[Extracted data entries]
▬▬▬▬▬▬
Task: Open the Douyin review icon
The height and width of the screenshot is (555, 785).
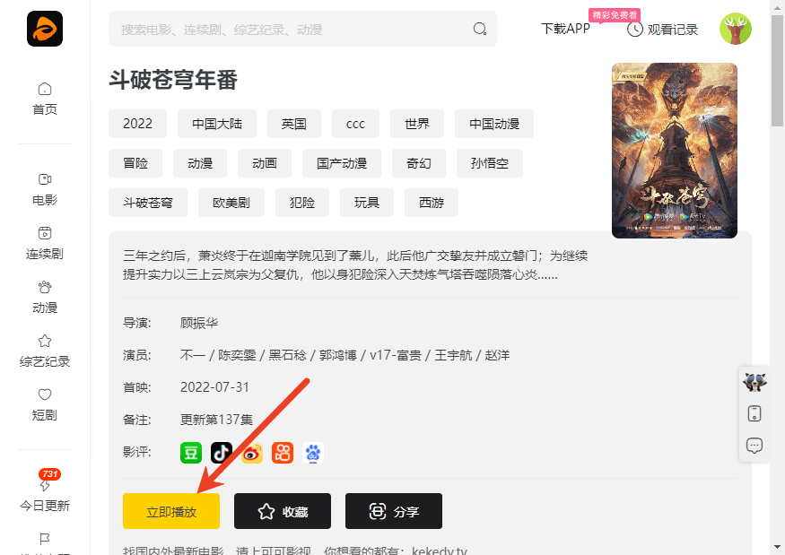Action: 221,453
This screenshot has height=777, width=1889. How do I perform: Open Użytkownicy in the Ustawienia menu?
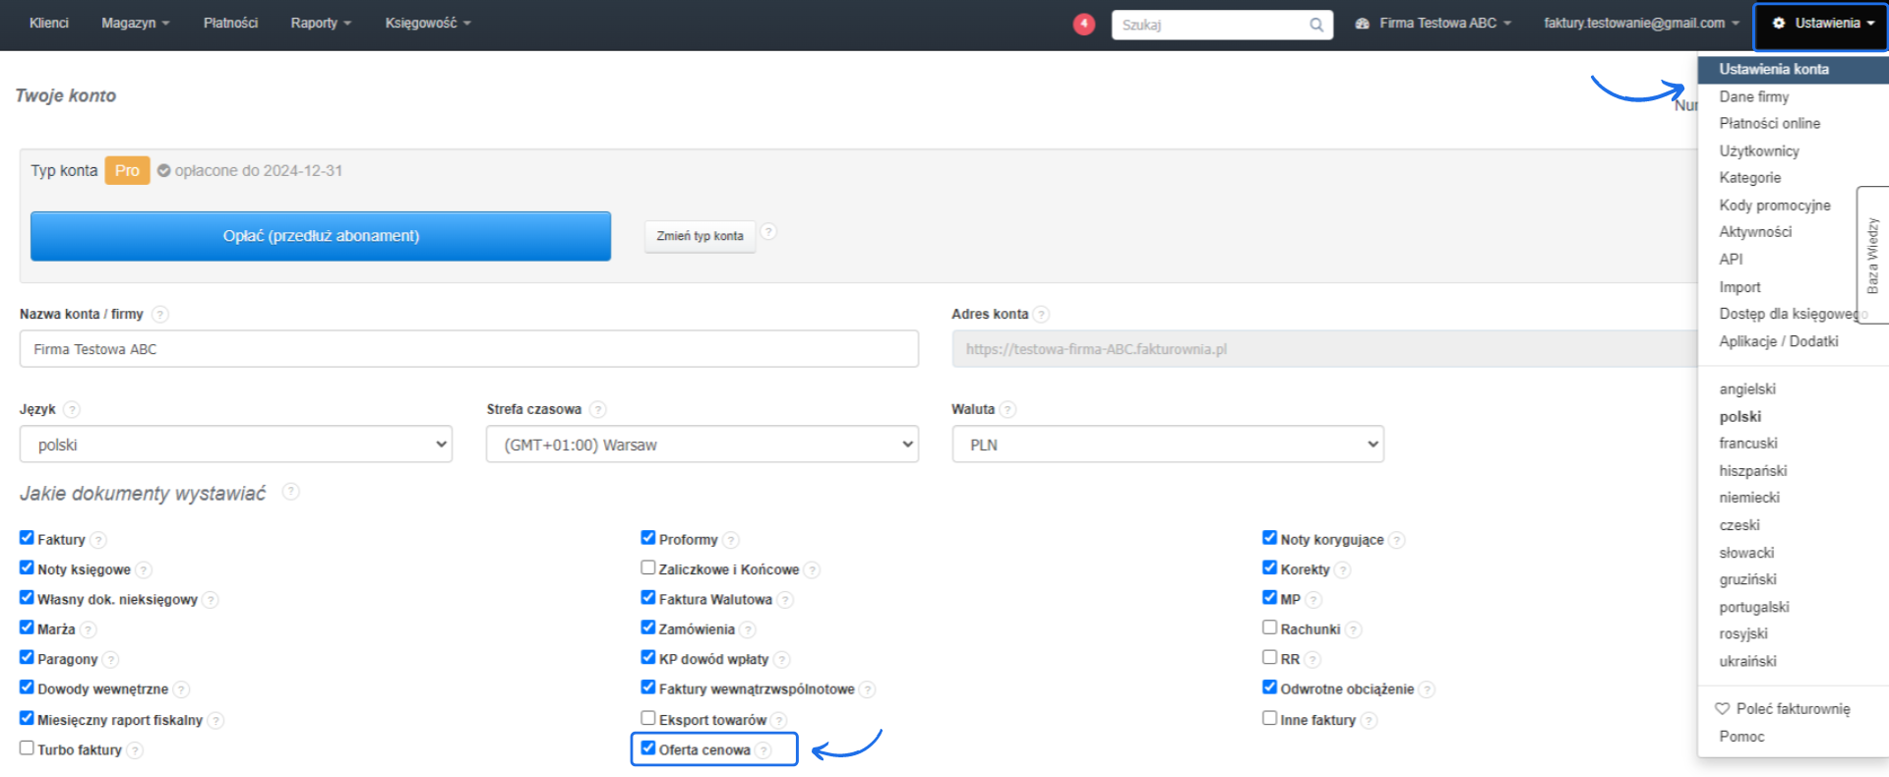point(1758,150)
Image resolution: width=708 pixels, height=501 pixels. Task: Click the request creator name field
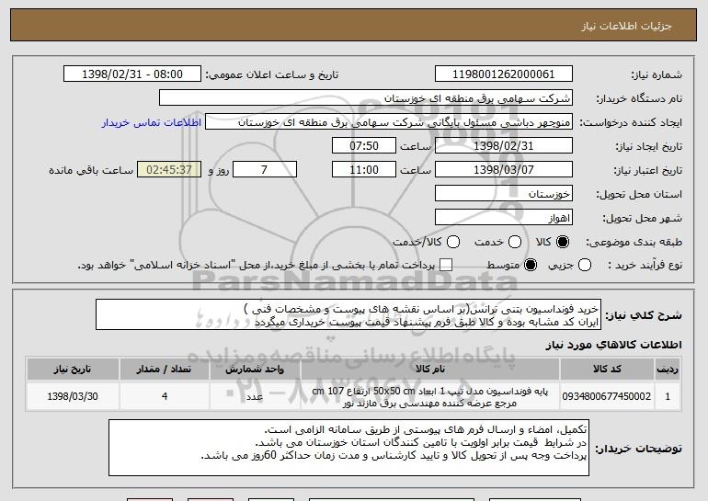388,122
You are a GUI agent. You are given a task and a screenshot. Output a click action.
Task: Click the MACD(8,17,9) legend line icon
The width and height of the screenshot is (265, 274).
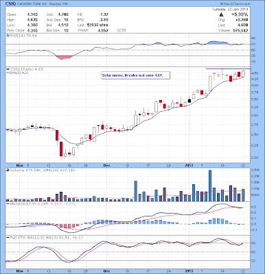click(8, 203)
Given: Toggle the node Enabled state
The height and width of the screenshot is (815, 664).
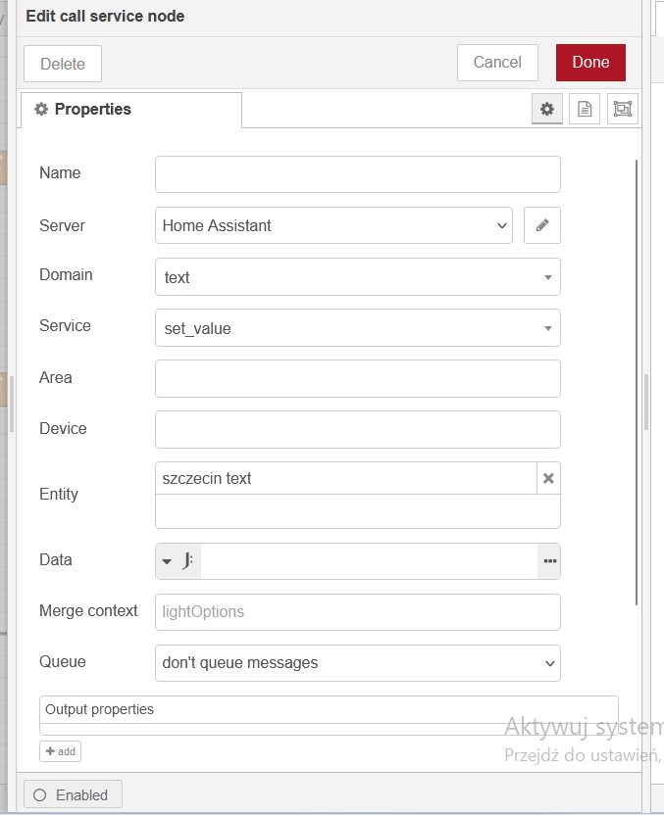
▬▬▬▬▬▬
• Requirement
Return only the lines from the one that contains "Given: Toggle the node Enabled state" through the closing line of the data, inclusive, reproduced exactly and with every picture left out.

• Answer section
Given: Toggle the node Enabled state
The height and width of the screenshot is (815, 664).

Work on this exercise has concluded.